Ceo/Cfo Certification and Emerging Needs to Separate Facts and Forecasts: Exploring 'Intertemporal Financial Statements' with Two Time-Phases
16 Pages Posted: 23 Jan 2003
Date Written: November 2002
Abstract
The Sarbanes-Oxley Act of 2002 created mandatory certification of financial reports by chief executive officers and chief financial officers, possibly exposing them to forecast risks. This is because accounting standards have moved to include more and more forecasts, while the public expects financial statement figures to be much more solid than they actually are. Presenting forecasts separately from facts seems most important now and also to qualify them for the SEC's Safe Harbor protection. "Intertemporal financial statements" are explored here.
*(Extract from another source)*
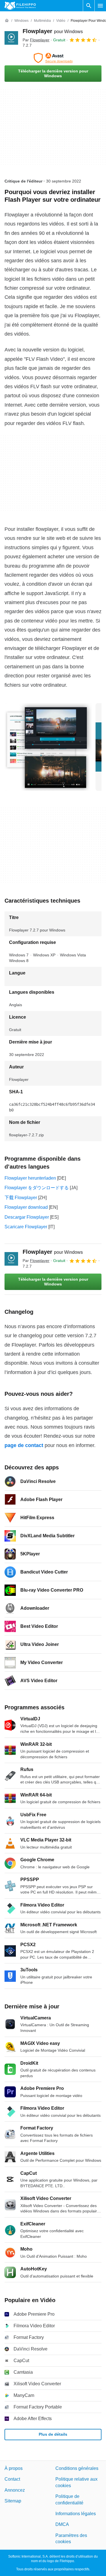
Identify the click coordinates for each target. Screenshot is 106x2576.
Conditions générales (76, 2468)
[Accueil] (7, 20)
Their amounts are presented in three columns, "facts," "forecasts," and "total," where the total column is exactly the same as those in conventional statements. All completed transactions and all cash transactions appear in the fact column and all non-cash transactions awaiting terminating transactions appear in the forecast column. Each column is like pre-consolidation statements for a subsidiary and balances on its own in all statements. Investors and regulators will welcome this added breakdown of conventional numbers since hard and soft numbers are clearly separated for a better assessment of corporate financial positions and performances. We also present a principal-agent setting in which it is optimal to remove contractual pressure from forecasts when the environment is unknown or subject to rapid change.